Hackers Leak 15,000 FortiGate Device Configs, IPs, and VPN Credentials

 

A newly identified hacking group, the Belsen Group, has leaked critical data from over 15,000 FortiGate devices on the dark web, making sensitive technical details freely available to cybercriminals. The leak includes configuration files, IP addresses, and VPN credentials, significantly increasing security risks for affected organizations. 

Emerging on cybercrime forums and social media just this month, the Belsen Group has been actively promoting itself. As part of its efforts, the group launched a Tor website where it released the stolen FortiGate data, seemingly as a way to establish its presence in the hacking community. In a post on an underground forum, the group claimed responsibility for breaching both government and private-sector systems, highlighting this operation as its first major attack. 

The exposed data is structured within a 1.6 GB archive, organized by country. Each country’s folder contains multiple subfolders corresponding to specific FortiGate device IP addresses. Inside, configuration files such as configuration.conf store FortiGate system settings, while vpn-passwords.txt holds various credentials, some of which remain in plaintext. 

Cybersecurity researcher Kevin Beaumont examined the leak and confirmed that these files include firewall rules, private keys, and other highly sensitive details that could be exploited by attackers.

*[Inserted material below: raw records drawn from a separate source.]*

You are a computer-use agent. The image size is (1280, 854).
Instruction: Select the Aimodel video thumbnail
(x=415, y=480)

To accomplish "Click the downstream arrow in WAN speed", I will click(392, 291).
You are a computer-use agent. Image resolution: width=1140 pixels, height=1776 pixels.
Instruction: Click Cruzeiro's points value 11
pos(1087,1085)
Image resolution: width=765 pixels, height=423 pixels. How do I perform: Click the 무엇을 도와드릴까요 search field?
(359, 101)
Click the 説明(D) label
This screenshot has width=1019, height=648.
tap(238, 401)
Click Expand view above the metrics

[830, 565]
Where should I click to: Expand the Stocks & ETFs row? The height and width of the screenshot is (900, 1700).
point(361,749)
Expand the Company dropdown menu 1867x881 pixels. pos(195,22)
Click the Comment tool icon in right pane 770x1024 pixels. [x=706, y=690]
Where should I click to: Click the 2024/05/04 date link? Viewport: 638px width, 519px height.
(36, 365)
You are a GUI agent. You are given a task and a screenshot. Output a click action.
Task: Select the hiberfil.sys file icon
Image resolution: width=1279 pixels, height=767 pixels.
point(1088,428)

Further analysis suggests that the breach is linked to a known vulnerability from 2022—CVE-2022-40684—which was actively exploited before Fortinet released a security patch. 

According to Beaumont, evidence from a forensic investigation into a compromised device revealed that this zero-day vulnerability provided attackers with initial access. The stolen data appears to have been gathered in October 2022, around the same time this exploit was widely used. Fortinet had previously warned that CVE-2022-40684 was being leveraged by attackers to extract system configurations and create unauthorized super-admin accounts under the name fortigate-tech-support. 

Reports from the German news site Heise further confirm that the leaked data originates from devices running FortiOS firmware versions 7.0.0-7.0.6 or 7.2.0-7.2.2. The fact that FortiOS 7.2.2 was specifically released to address this vulnerability raises questions about whether some systems remained compromised even after the fix was made available. 

Although the leaked files were collected over two years ago, they still pose a significant threat. Configuration details, firewall rules, and login credentials could still be exploited if they were not updated after the original breach. Given the scale of the leak, cybersecurity experts strongly recommend that administrators review their FortiGate device settings, update passwords, and ensure that no outdated configurations remain in use.